** MATERIAL FOR THE TASK follows **
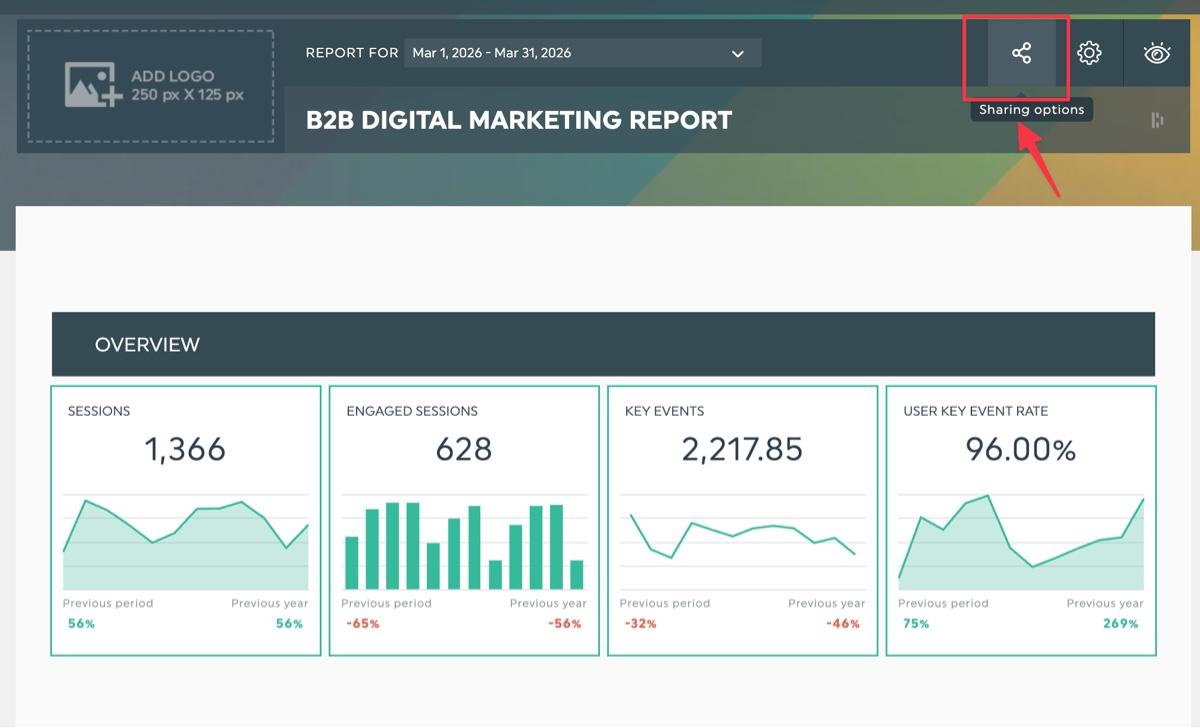Screen dimensions: 1200x728
Task: Open report settings gear icon
Action: pos(1089,53)
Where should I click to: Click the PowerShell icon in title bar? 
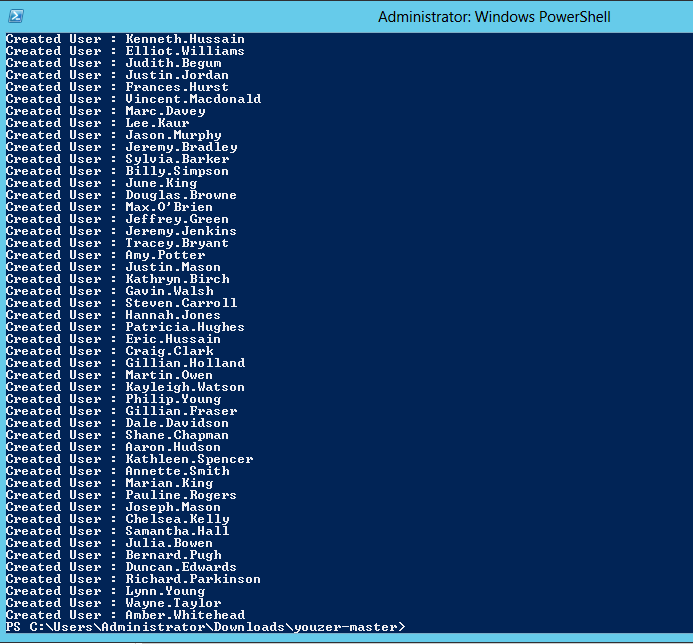16,16
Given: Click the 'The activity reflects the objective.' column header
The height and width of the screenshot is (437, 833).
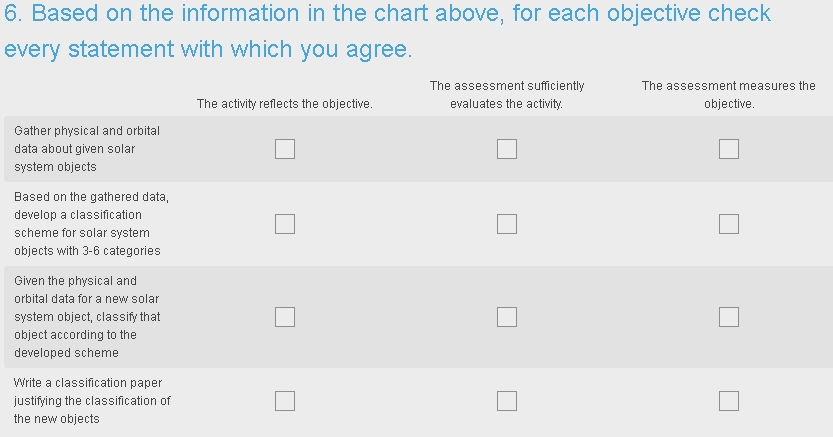Looking at the screenshot, I should 285,104.
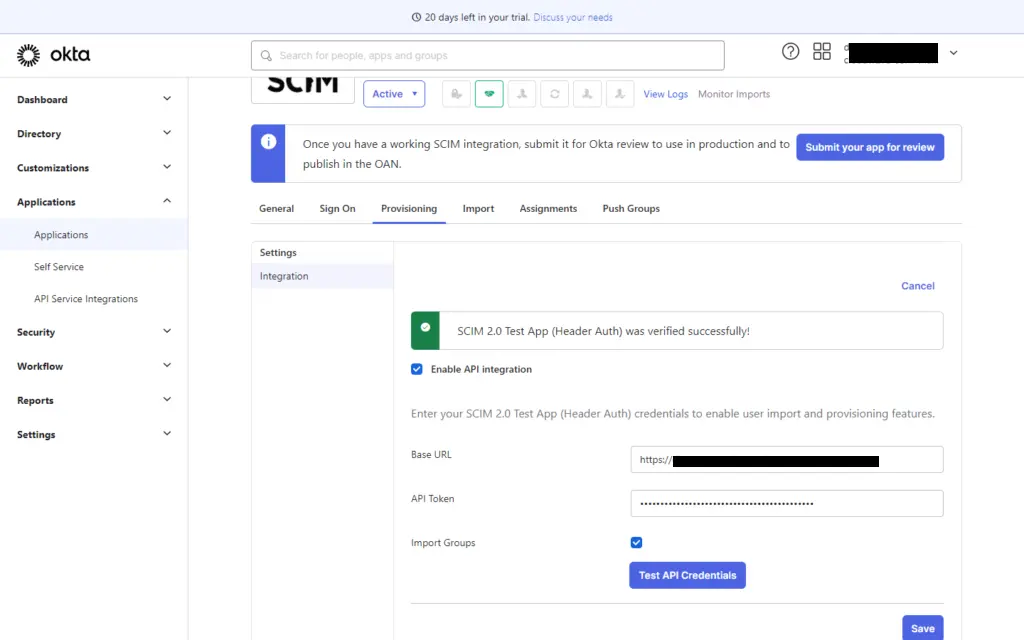Expand the account menu chevron top right
Screen dimensions: 1024x640
[x=953, y=51]
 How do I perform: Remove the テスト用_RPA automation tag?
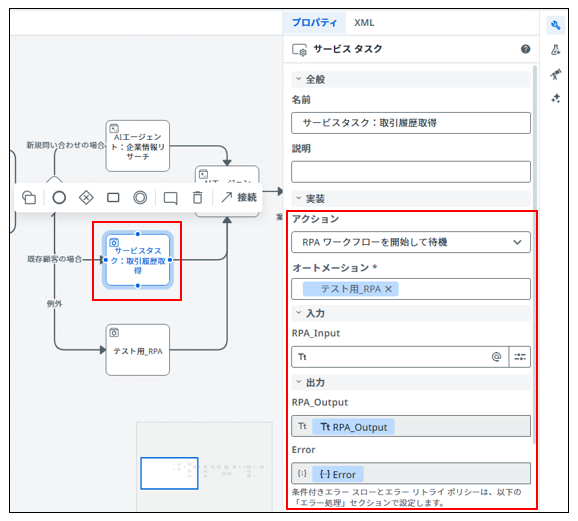(388, 289)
** End of MATERIAL FOR THE TASK **
Exact copies of the lines from the one containing "The height and" through the end of the records above are required, with no pictures among them.

The height and width of the screenshot is (437, 833).
Looking at the screenshot, I should 285,104.
Expand the account menu chevron top right
Screen dimensions: 1024x640
[x=953, y=51]
 How do I perform: Remove the テスト用_RPA automation tag?
(388, 289)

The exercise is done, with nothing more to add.